League menegakkan kembali. 「Maafkan aku. aku tidak mengharapkan pemungutan suara. 」

「Anggap saja itu sebagai publisitas untuk kamu. Mereka mungkin mendapatkan Ratu di pihak mereka bahkan sebelum ini dimulai. Mencoba sekuat tenaga, proposal akan tetap disetujui. Zubura, Jarazack, Kotobi, dan Kirihal. Satu suara hilang dan mereka akan kalah. Tapi kemenangan adalah kemenangan. 」

"Memang."

League masih waspada.

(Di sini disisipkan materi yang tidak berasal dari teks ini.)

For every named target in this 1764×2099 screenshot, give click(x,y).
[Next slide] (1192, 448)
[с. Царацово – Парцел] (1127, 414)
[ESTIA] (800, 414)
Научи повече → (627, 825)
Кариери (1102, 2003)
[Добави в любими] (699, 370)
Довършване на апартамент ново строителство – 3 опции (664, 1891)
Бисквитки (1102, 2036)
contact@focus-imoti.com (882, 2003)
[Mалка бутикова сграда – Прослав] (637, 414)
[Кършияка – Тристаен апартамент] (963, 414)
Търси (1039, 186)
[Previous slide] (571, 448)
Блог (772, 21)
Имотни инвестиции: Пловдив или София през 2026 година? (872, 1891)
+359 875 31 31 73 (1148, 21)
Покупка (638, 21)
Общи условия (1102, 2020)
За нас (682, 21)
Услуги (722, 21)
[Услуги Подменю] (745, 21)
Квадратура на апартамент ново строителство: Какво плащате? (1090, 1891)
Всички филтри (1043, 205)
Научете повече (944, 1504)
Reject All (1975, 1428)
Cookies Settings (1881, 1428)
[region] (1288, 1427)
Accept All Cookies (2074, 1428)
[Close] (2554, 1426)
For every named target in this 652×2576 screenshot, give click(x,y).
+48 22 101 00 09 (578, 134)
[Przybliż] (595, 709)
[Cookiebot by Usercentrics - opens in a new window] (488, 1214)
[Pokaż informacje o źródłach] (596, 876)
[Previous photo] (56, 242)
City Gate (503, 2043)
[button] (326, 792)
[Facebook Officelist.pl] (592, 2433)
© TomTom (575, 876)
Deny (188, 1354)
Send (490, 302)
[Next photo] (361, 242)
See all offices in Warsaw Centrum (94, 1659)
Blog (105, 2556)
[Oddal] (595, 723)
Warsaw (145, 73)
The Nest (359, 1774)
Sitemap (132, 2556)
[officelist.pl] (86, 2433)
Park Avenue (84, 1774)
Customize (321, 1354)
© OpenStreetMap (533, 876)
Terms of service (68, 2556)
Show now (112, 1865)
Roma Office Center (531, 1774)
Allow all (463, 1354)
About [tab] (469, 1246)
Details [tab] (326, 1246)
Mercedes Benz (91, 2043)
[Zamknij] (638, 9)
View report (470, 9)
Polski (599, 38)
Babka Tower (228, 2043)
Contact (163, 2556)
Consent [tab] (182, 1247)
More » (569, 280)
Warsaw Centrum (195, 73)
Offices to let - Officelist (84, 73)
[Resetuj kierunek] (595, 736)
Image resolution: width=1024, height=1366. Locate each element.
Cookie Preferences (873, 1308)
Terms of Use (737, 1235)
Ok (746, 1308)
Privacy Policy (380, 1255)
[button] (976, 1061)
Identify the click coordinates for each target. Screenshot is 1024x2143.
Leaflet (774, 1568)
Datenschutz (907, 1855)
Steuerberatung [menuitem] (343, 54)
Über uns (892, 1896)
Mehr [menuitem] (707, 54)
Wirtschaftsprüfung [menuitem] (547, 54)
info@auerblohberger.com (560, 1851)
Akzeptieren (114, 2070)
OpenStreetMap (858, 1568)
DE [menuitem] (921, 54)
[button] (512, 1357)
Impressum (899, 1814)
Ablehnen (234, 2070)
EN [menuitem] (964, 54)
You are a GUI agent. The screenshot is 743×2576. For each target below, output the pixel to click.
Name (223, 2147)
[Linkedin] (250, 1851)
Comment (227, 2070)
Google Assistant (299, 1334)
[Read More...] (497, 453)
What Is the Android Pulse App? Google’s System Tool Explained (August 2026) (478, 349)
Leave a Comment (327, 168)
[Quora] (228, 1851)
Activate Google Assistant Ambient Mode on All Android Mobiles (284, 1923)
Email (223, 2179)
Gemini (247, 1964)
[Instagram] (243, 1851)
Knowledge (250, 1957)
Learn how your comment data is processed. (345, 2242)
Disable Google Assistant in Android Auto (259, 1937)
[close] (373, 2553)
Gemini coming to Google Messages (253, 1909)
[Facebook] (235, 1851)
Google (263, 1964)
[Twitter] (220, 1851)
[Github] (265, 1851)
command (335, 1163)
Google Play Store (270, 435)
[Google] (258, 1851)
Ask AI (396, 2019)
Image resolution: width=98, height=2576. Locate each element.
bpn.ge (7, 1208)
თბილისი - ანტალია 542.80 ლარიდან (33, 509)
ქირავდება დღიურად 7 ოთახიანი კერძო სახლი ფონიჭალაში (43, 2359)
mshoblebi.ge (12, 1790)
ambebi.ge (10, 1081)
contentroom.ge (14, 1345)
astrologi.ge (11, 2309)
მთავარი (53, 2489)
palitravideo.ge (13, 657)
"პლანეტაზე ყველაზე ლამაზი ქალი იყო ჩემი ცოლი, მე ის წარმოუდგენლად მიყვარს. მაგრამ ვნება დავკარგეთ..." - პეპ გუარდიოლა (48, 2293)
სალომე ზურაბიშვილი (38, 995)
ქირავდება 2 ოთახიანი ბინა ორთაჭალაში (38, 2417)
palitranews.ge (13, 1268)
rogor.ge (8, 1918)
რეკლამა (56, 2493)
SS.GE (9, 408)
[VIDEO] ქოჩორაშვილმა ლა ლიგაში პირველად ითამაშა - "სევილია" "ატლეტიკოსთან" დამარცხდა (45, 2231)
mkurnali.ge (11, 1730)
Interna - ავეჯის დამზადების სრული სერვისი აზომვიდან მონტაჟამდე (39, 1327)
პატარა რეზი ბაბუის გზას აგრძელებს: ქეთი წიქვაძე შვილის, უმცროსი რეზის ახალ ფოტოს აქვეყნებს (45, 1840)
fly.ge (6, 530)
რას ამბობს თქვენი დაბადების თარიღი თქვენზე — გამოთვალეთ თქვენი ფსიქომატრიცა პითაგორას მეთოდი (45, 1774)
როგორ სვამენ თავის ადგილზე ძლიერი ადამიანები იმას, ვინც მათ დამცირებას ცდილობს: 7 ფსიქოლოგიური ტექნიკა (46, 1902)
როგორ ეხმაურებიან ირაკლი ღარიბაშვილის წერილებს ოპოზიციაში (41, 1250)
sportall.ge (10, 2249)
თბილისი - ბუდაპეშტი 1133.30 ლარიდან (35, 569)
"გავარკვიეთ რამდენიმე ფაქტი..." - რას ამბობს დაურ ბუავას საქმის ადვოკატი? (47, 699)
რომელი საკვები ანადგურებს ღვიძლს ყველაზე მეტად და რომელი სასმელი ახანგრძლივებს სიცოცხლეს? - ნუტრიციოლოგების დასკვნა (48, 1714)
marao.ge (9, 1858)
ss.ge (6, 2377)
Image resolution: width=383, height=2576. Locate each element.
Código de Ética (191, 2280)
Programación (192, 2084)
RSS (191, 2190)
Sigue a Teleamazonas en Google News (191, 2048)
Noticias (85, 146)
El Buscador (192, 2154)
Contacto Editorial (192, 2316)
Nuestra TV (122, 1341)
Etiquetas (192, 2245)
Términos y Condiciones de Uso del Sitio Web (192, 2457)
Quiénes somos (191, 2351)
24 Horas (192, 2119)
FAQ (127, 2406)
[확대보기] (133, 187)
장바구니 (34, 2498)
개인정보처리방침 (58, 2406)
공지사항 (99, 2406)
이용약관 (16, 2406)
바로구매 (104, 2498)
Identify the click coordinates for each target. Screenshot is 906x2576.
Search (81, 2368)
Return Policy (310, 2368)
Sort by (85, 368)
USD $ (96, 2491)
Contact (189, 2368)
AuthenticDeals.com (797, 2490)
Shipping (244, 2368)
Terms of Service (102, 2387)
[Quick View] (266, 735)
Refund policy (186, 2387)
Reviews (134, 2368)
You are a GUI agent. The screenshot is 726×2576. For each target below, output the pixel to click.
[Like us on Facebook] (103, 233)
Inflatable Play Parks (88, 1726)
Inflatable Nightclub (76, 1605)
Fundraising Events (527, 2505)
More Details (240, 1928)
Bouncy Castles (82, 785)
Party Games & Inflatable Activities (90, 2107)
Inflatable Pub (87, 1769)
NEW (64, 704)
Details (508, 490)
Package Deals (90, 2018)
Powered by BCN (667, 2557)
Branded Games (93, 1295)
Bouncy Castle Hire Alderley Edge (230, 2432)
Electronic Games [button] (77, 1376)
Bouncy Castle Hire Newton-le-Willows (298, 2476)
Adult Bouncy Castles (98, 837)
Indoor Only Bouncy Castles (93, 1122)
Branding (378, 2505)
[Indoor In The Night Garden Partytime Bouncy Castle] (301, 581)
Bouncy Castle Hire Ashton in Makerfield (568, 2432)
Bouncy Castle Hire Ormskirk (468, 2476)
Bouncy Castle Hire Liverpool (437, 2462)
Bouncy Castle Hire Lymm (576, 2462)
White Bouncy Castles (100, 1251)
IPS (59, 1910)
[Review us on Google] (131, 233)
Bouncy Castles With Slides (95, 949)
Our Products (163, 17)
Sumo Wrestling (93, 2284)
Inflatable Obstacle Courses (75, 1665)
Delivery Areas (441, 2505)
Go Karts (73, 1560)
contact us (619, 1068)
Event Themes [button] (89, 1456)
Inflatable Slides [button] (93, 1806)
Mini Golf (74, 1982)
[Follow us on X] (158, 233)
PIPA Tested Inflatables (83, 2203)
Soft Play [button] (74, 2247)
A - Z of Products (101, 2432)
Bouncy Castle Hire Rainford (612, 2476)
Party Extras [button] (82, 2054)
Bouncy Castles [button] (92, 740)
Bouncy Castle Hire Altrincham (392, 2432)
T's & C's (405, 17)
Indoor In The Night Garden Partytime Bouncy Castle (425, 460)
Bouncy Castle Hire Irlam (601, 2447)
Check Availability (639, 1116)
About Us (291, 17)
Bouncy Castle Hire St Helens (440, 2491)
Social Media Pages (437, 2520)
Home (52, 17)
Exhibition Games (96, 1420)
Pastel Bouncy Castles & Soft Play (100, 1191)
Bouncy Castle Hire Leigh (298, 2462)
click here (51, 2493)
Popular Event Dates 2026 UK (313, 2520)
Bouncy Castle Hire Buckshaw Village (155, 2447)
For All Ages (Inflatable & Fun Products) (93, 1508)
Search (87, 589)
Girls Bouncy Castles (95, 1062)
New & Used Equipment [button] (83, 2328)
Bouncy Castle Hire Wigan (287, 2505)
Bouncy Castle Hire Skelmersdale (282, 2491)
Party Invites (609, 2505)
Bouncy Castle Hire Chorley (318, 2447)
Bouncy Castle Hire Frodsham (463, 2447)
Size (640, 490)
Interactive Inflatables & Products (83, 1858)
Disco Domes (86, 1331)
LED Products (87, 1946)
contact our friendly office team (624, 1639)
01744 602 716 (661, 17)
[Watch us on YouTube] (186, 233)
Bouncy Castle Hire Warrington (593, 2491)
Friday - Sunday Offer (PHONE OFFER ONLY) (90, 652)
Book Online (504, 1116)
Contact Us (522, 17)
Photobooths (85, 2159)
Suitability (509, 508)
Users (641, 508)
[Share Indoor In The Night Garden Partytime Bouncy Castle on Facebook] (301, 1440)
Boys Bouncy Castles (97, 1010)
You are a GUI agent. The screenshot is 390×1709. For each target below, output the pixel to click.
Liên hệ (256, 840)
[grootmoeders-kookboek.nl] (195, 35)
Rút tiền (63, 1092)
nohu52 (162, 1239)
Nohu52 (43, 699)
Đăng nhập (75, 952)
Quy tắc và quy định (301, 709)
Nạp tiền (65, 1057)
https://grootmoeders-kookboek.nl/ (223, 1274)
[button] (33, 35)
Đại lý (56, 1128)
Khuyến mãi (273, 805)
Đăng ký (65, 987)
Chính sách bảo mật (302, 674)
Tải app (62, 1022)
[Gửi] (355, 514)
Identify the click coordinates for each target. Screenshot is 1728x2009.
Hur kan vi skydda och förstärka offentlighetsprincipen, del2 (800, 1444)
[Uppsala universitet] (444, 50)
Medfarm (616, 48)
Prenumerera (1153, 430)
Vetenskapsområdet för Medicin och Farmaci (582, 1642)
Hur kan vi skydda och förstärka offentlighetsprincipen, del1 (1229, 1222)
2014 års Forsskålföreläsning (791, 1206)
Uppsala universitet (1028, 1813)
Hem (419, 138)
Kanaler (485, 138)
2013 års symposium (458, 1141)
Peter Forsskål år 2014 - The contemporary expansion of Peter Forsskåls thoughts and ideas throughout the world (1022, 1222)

Dia tidak tahu seberapa banyak yang diketahui ayahnya. Namun, tampaknya Billion mengira putranya merasa kecil hati karena dia kalah.

「Jangan khawatir tentang itu. kamu hanya perlu mengontrol aliansi siswa ini. Dan setelah kamu lulus, seorang Rumanian akan mengambil alih. Pastikan itu terjadi. 」

"Baik."

Anehnya, ayahnya menyuruhnya bergabung dengan aliansi.

「Tapi aku penasaran. Apakah anak Zubura yang membuat ini? Atau apakah ada orang lain di luar sana yang membuat perencanaan? 」

Dia sangat tajam, League berpikir. Dia sudah mulai menyadari bahwa ada orang lain — Hikaru.

Proposal Zubura disetujui dengan empat hingga tiga suara. Para siswa akan mengoperasikannya, tetapi pengelolaan akan dilakukan oleh akademi.

「aku sebenarnya punya satu proposal lagi.」

Melihat senyum Silvester, Billion menjadi semakin yakin bahwa ada seseorang yang mendukung Zubura — otaknya. Tapi dia tidak mengharapkan bagian selanjutnya.

Pernikahan massal, dan pernikahan antara seorang pria dari keluarga Zahad Kirihal dan putri ketiga Ludancia menyebabkan kekacauan besar.